Dann kommen wir zur großen Zukunftsstrategie Bio: Biolandbau, Bioeinstieg - Stopp 2009. Die Zahl der geförderten Betriebe hat seit 2010 um 1 000 abgenommen. Wir ha­ben 20 750 gefördert, 1 000 weniger als vier Jahre vorher. Die Fläche der geförderten Biobetriebe inklusive Almen hat um 14 000 Hektar abgenommen. - Und Sie, Herr Mi­nister, haben vor Kurzem einen Bioaktionsplan vorgelegt, der völlig unambitioniert ist. Sie reden dort davon, dass 20 Prozent Fläche erreicht werden sollen. - Ich kann Ihnen mithilfe dieses Grünen Berichts vorrechnen: Von 2,4 Millionen Hektar sind 524 000 Hektar landwirtschaftliche Fläche im ÖPUL - genau 21,6 Prozent der Fläche. Wir haben das Ziel längst erreicht - und Sie legen einen Retrobeitrag vor, was die Zukunft der Land­wirtschaft betrifft!


Der Biobereich ist eine Chance - um den Biomilchpreis herzunehmen -: 58 Cent wer­den derzeit in Deutschland für Biomilch gezahlt; der Preis für konventionelle Milch liegt bei der Hälfte, knapp 30 Cent.

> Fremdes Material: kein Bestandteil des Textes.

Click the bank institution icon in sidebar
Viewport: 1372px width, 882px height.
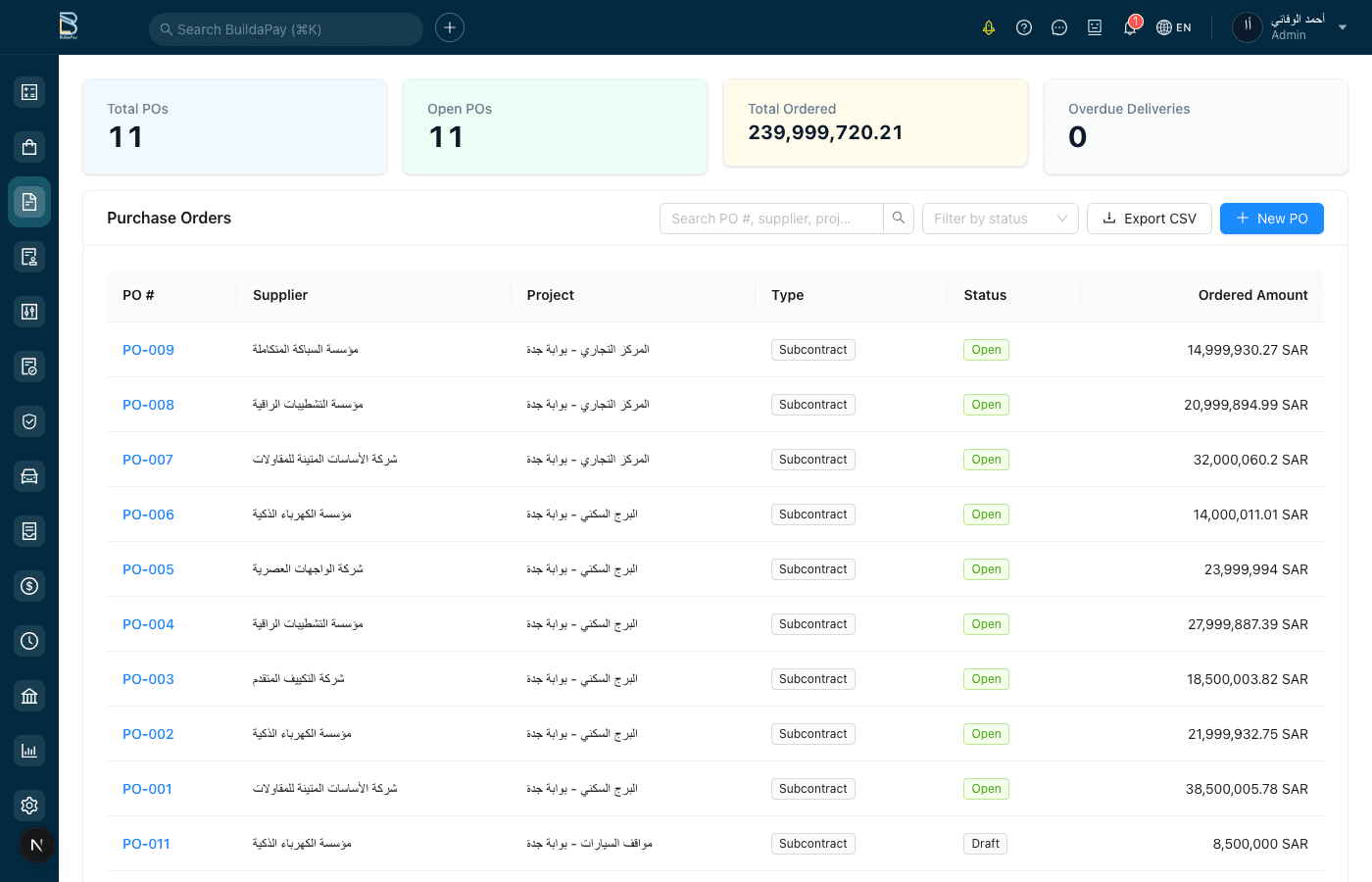pos(29,695)
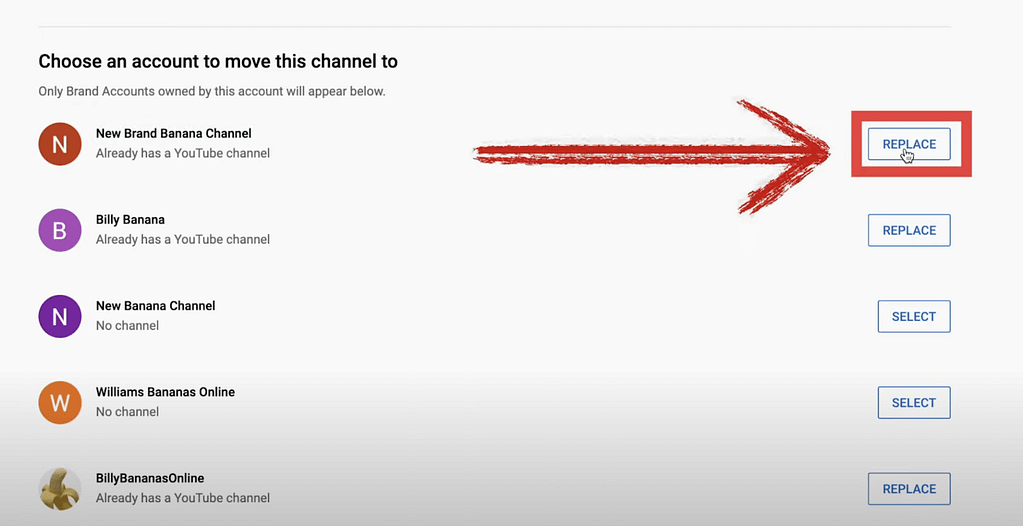1023x526 pixels.
Task: Click the banana photo avatar of BillyBananasOnline
Action: [59, 489]
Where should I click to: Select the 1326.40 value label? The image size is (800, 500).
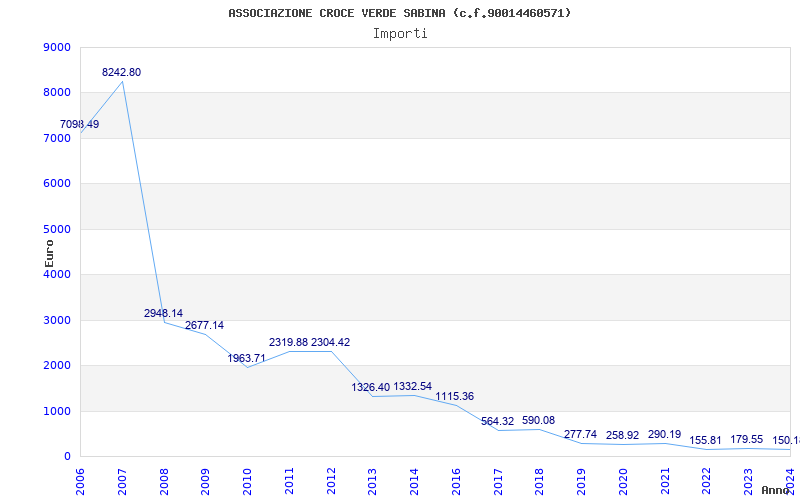click(371, 387)
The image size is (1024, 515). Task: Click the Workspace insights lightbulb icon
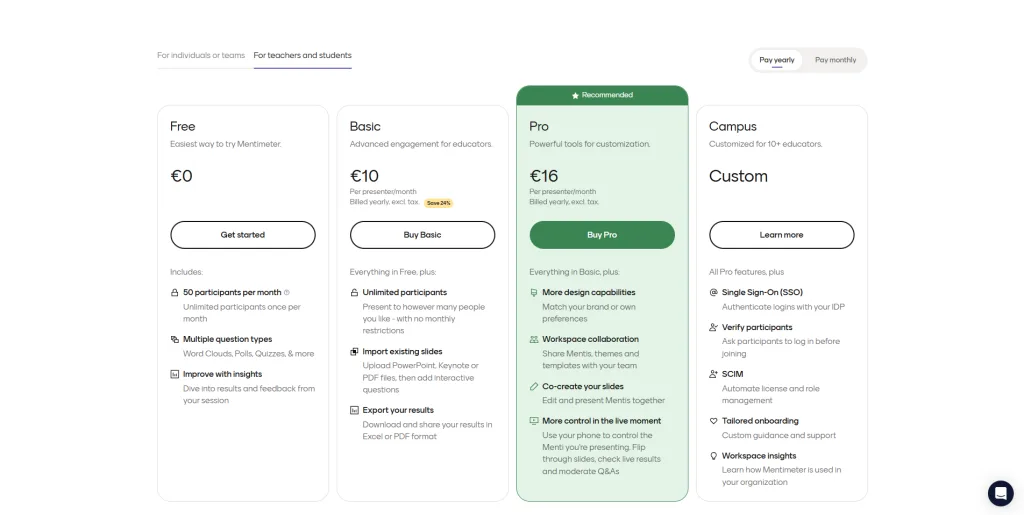coord(713,456)
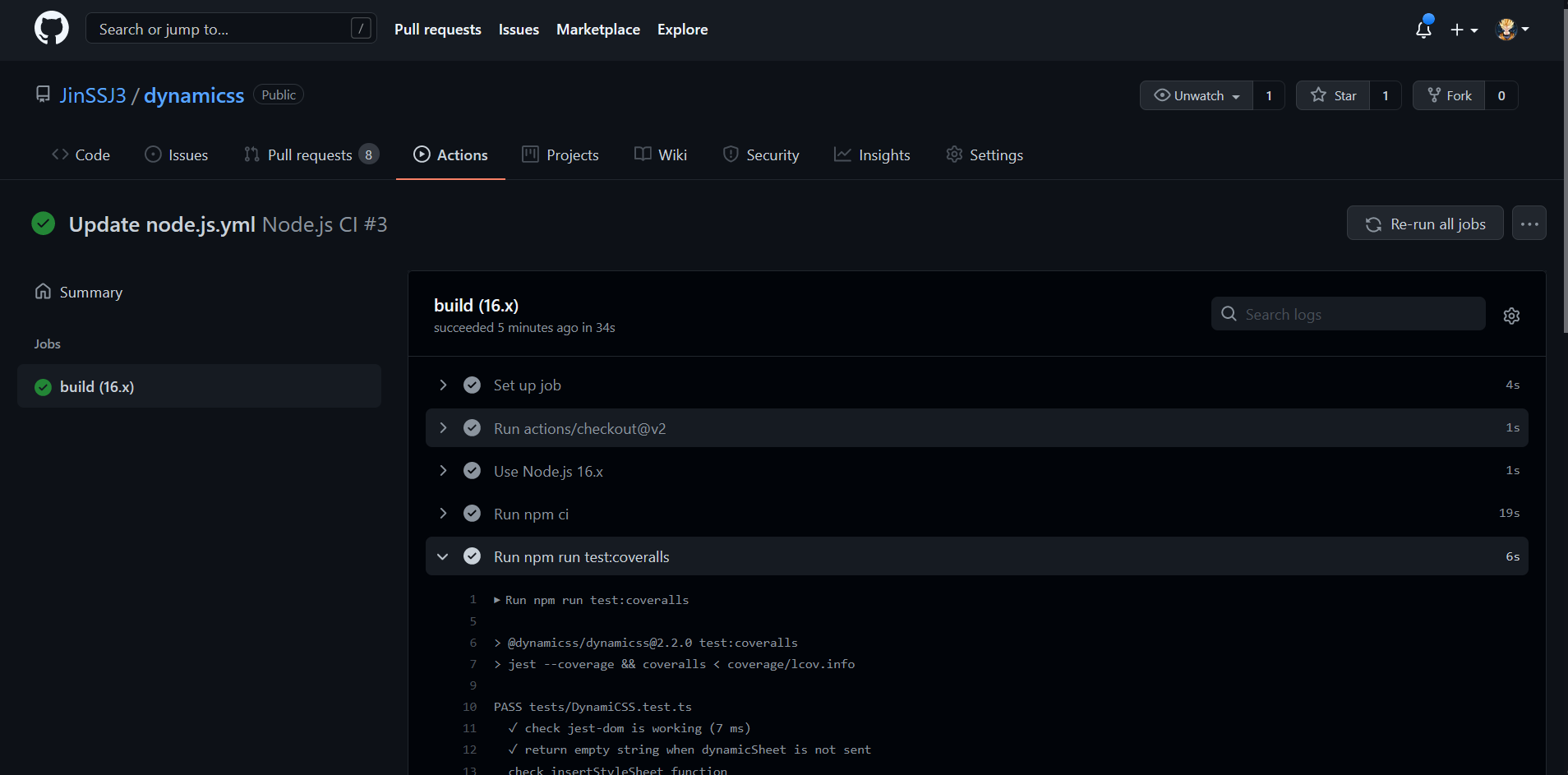Star the dynamicss repository
Viewport: 1568px width, 775px height.
pos(1333,95)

Sie müssen sich vorstellen, der Markt ist völlig aufnahmebereit; das sagen alle Molke­reien in Österreich. Und Sie sagen: Na, ein bisschen, weitertun so wie bisher! Also ja nicht zu viel machen für den Biolandwirt. - Das kann keine agrarpolitische Antwort sein, das ist eine völlig defensive Strategie und eine Strategie, die bäuerliche Arbeits­plätze kosten wird!


Als Umweltminister - nämlich als Agrar- und Umweltminister -, wie ist da Ihre Bilanz? Zum Thema Wasser, zur Frage der Schwellenwertüberschreitungen bei Wasser: 208 von 1 970 Messstellen haben eine Überschreitung des Schwellenwerts von 45 Milli­gramm. Vor sieben Jahren, 2007, war es genau derselbe Betrag, genau dieselbe Pro­zentzahl: 10,6 Prozent aller Messstellen sind belastet, nichts ist weitergegangen!

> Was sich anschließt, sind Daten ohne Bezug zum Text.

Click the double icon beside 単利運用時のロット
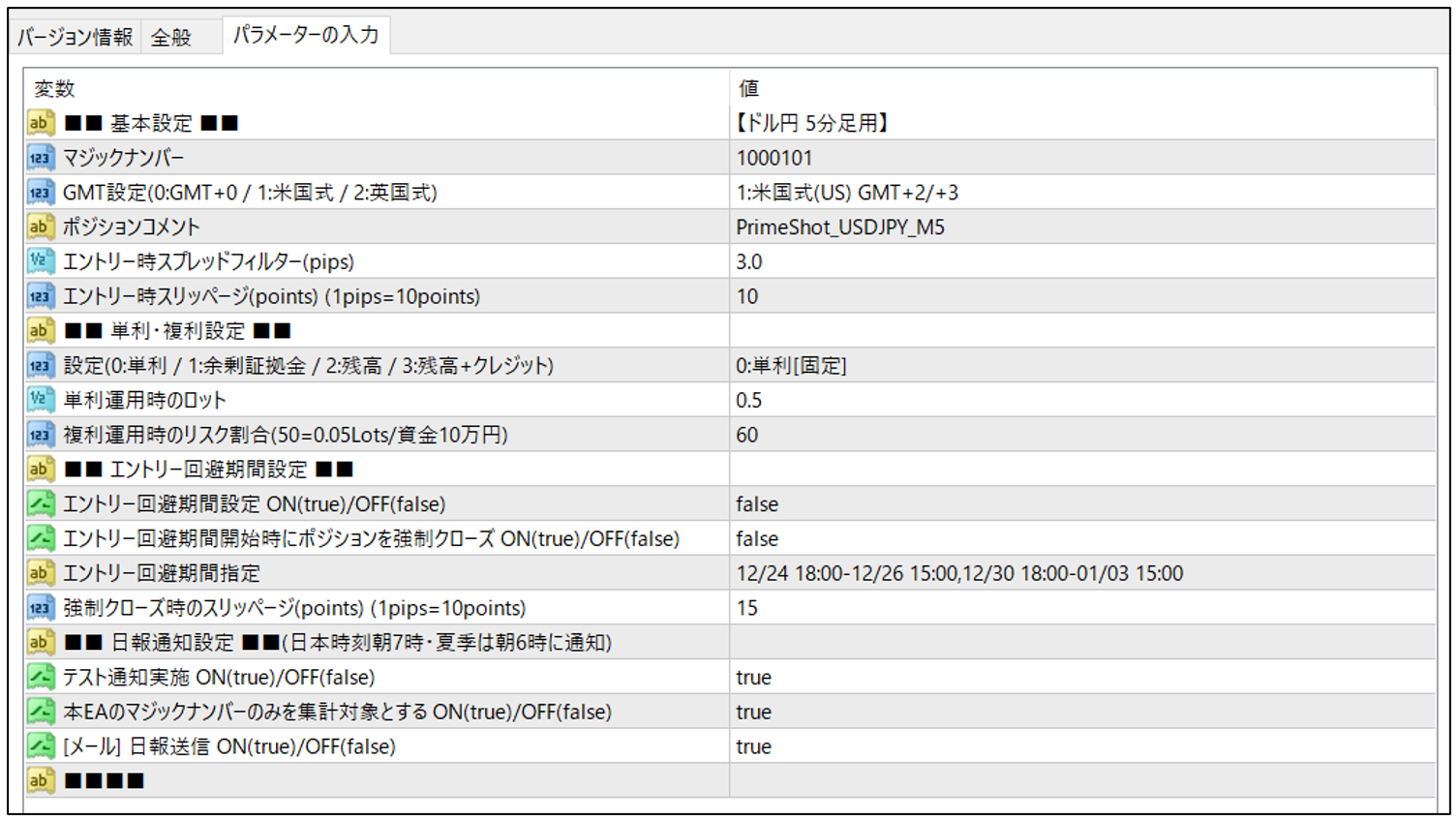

Zum Bereich Pestizid-Strategie: Wir haben eine offensive Pestizidreduktionsstrategie, es gibt einen Nationalen Aktionsplan. Wie viele Pestizide haben wir zugelassen? - 2011 573, 2014 1 099; das ist fast eine Verdoppelung der Zulassungen von Pestiziden. Die Zahl der Anwendungen von Pestiziden ist etwa bei 3 400 Tonnen jährlich konstant gleich - auch da kein Fortschritt, Herr Bundesminister! Und dann, das muss ich schon sagen, fragt man sich, wie ein Umweltminister glauben kann, wenn er sich ab und zu hinstellt und mit der grünen Füllfeder unterschreibt, dass deswegen die Politik grün ist.

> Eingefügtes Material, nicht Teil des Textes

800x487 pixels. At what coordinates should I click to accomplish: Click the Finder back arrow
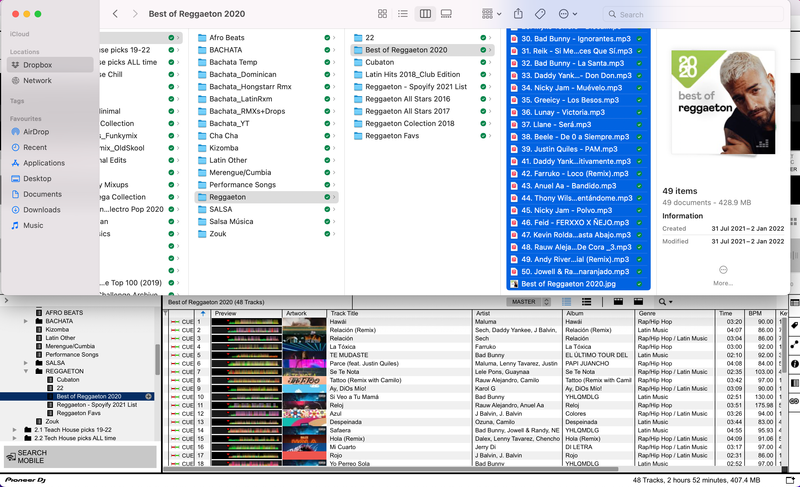pos(116,14)
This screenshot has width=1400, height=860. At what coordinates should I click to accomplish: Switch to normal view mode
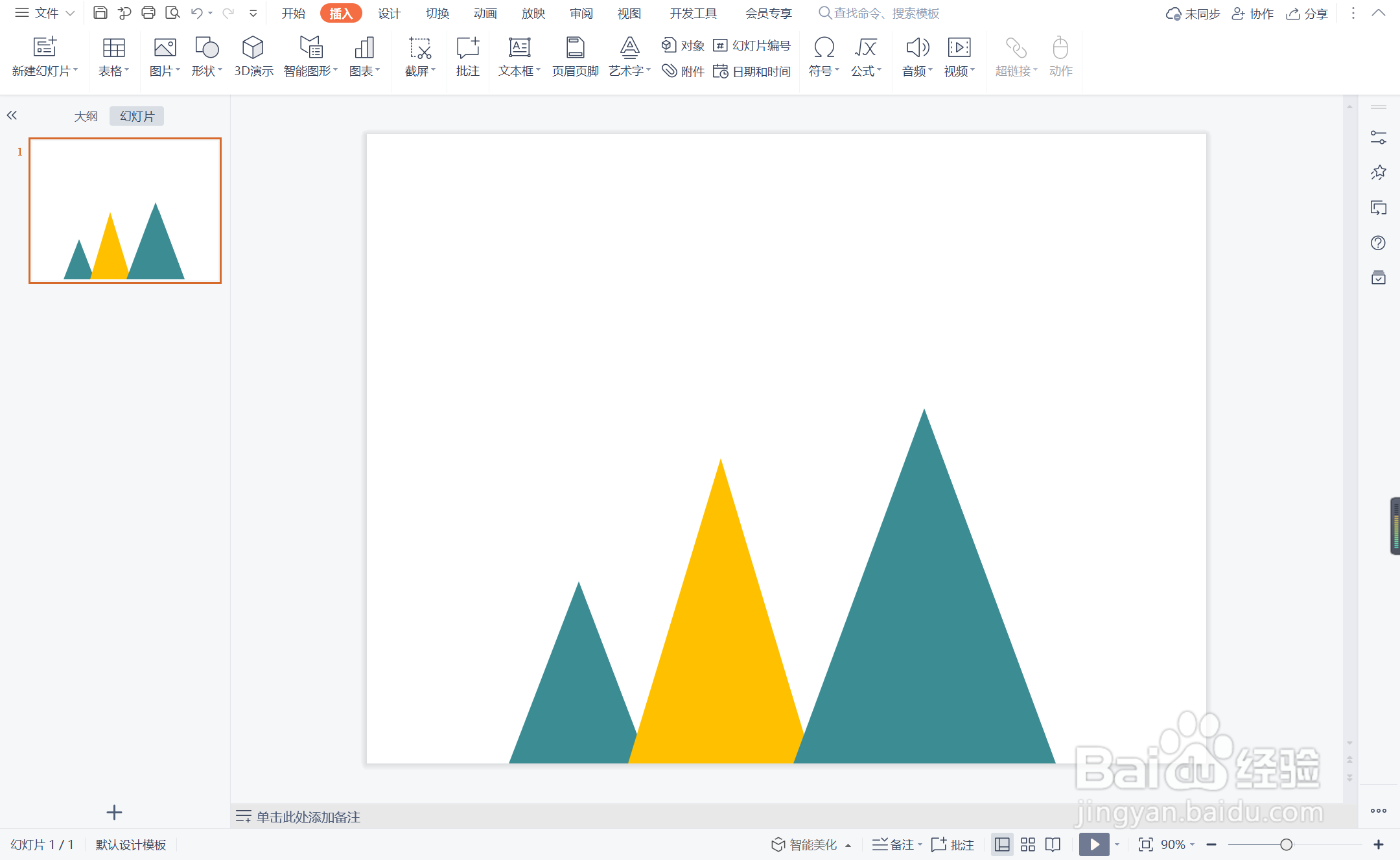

Ja, ja, der Julius Raab würde sich im Grab umdrehen, wenn er sehen würde, wie da sei­ne ursprüngliche Intention einer grünen Entwicklung, einer nachhaltigen ökologischen Entwicklung von Ihnen konterkariert wird. In diesem Punkt, Herr Minister, sind wir kri­tisch.


Wenn es darum geht, Kollege Auer, wirklich Transparenz auf dem Agrarmarkt herzu­stellen, werden Sie unsere Zustimmung haben - aber nur dann, wenn Sie auch den Weg der Zukunftsstrategien für die Agrarpolitik, für die Landwirtschaft, nämlich eine ech­te Offensive für die biologische Produktion auf der ganzen Länge und Breite, vom Milch­sektor bis zum Schweinesektor, denn die Märkte sind offen, auch wirklich ernsthaft be­schreiten wollen. Dann haben Sie unsere Unterstützung! - Danke schön. (Beifall bei den Grünen.)